**The input**
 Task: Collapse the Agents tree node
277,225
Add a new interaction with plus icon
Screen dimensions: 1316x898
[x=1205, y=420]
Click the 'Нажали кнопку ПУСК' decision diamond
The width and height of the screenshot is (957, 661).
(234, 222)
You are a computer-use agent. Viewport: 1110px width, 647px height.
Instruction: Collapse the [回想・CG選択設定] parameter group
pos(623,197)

--

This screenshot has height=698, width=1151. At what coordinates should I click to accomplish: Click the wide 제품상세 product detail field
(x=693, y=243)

**What you have to do**
Begin at the line above that has "Screen dimensions: 1316x898" and stop after the line that has "You are a computer-use", copying each line exactly and adding nothing else.

**Result below**
Screen dimensions: 1316x898
[x=1205, y=420]
Click the 'Нажали кнопку ПУСК' decision diamond
The width and height of the screenshot is (957, 661).
(234, 222)
You are a computer-use agent. Viewport: 1110px width, 647px height.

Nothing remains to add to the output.